Culture

Pope Francis Held a Meeting With Trans People at the Vatican


Although he has yet to make any unequivocally positive statements on trans people, Pope Francis did meet with some trans people this week.

At the weekly general audience held on August 9, the Pope met with a group of unhoused trans people who have been sheltering in a church outside Rome, according to the Vatican’s newspaper L’Osservatore Romano as reported by the Associated Press. The paper noted that the meeting was his fourth with trans people since April.

Members of the Blessed Immaculate Virgin church, located in the Torvaianica neighborhood of Rome, opened the church to trans people in need during the height of the COVID-19 pandemic. During Easter last year, Pope Francis arranged for them to receive COVID vaccinations at the Vatican. 

Sister Genevieve Jeanningros told the paper that the Pope’s attention has brought hope to the group. “No one should encounter injustice or be thrown away, [and] everyone has [the] dignity of being a child of God,” she said.

Pope Francis has long straddled the line, however, between supporting individual LGBTQ+ people and condemning their presence in the world.

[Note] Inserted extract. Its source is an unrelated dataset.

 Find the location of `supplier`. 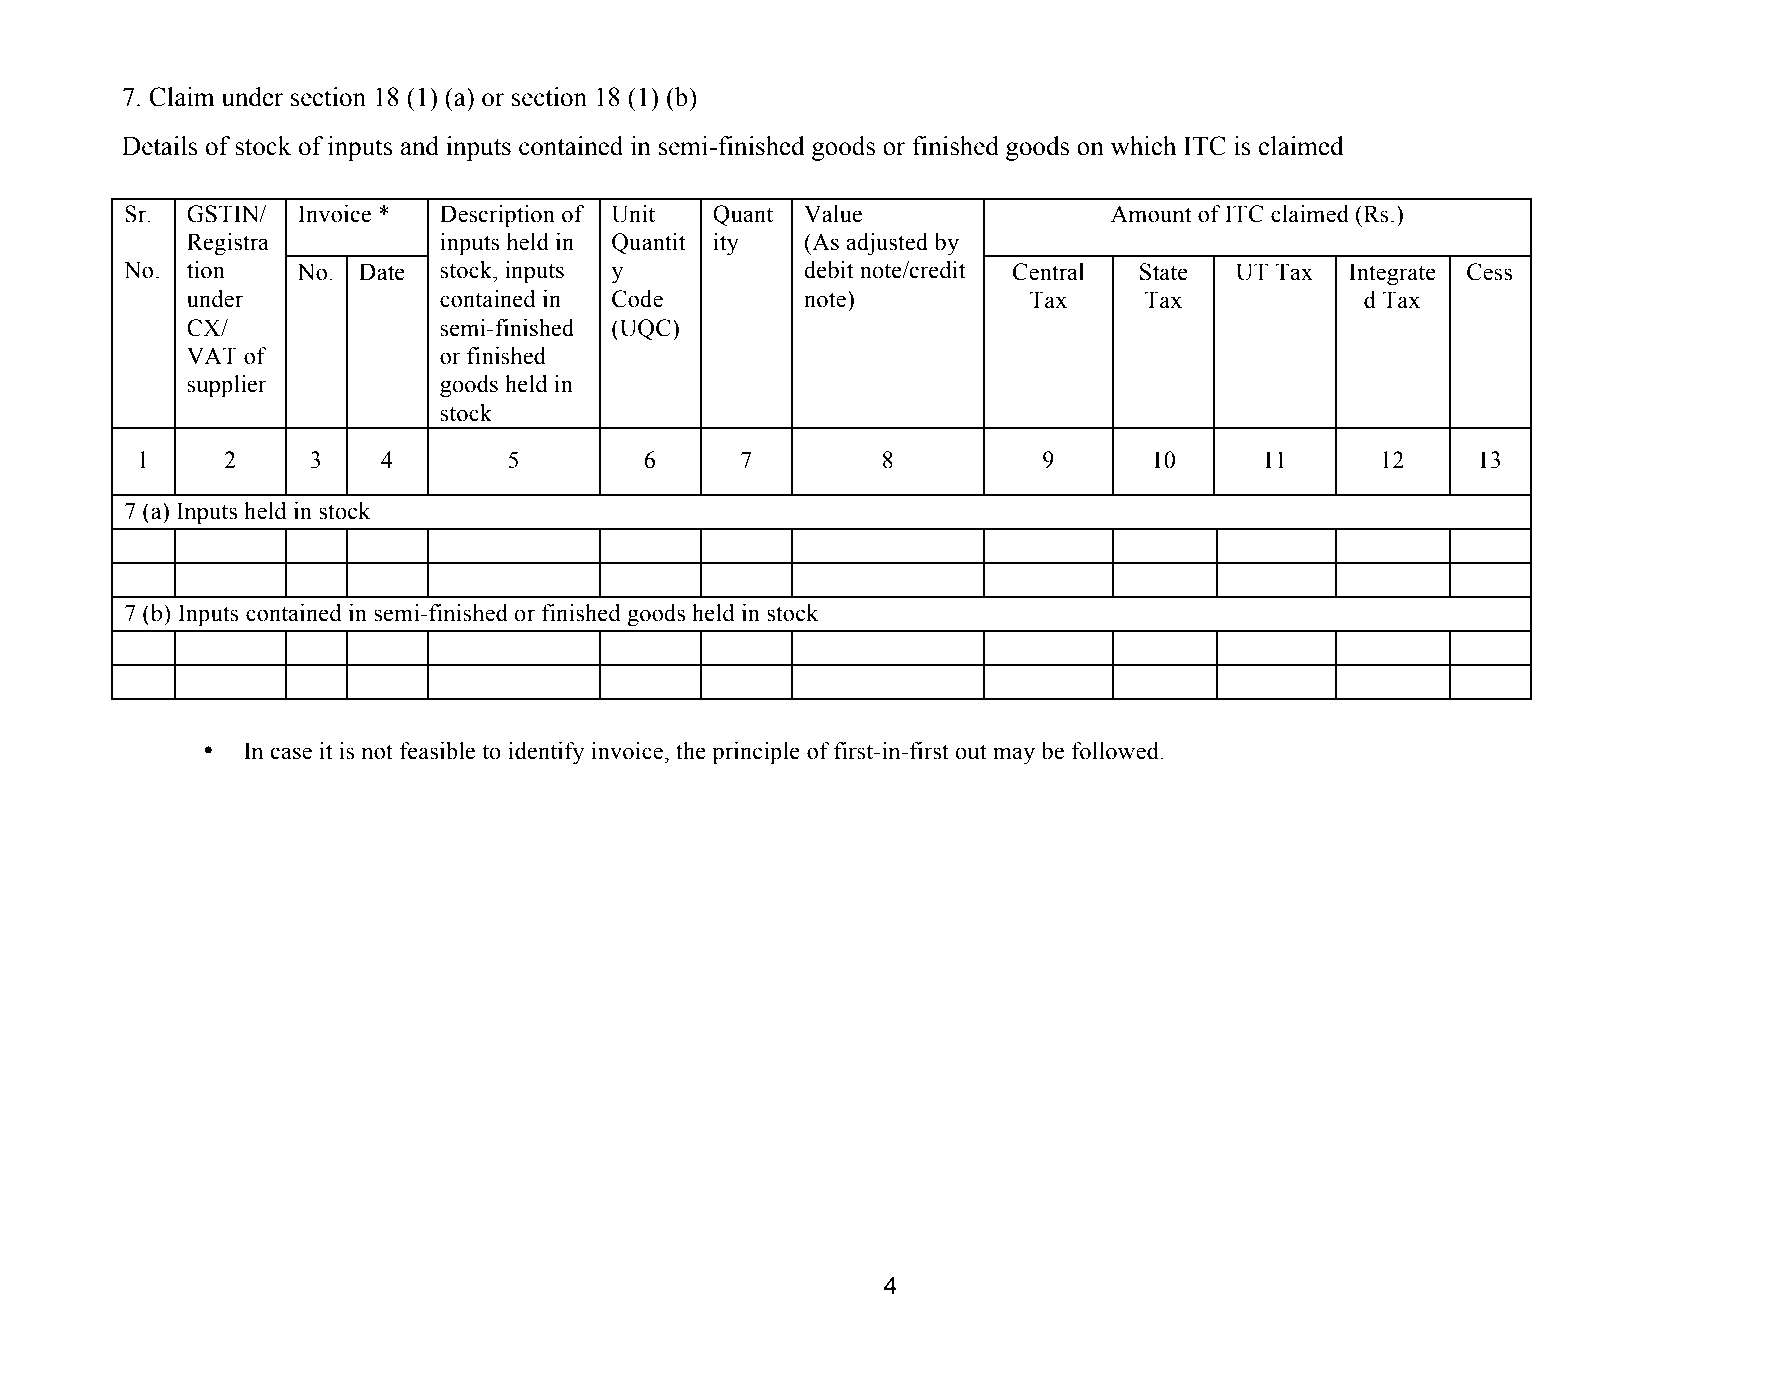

Though known for supporting gay civil unions as the archbishop of Buenos Aires prior to ascending to the papacy, Francis has held that the Catholic Church cannot bless gay marriages because they are still based in sin and “threaten the family.” 

On trans issues, Francis has been more blunt, exhorting trans youth to “accept their own body as it was created” and infamously comparing “gender ideology” to nuclear weapons in 2015, insisting that trans people “disfigure” the face of God’s creation. (At least that one gave us some great art.)

Earlier this year, Francis sent a handwritten letter to a Jesuit-run group of LGBTQ+ Catholics called Outreach. In the letter, Francis said, “God is Father and he does not disown any of his children, adding that “the style” of God is “closeness, mercy and tenderness.”

We’re sure glad that at least some trans people can receive direct and material relief from the Pope, but on behalf of the rest of us, maybe lay off the anti-LGBTQ+ comments, your holiness?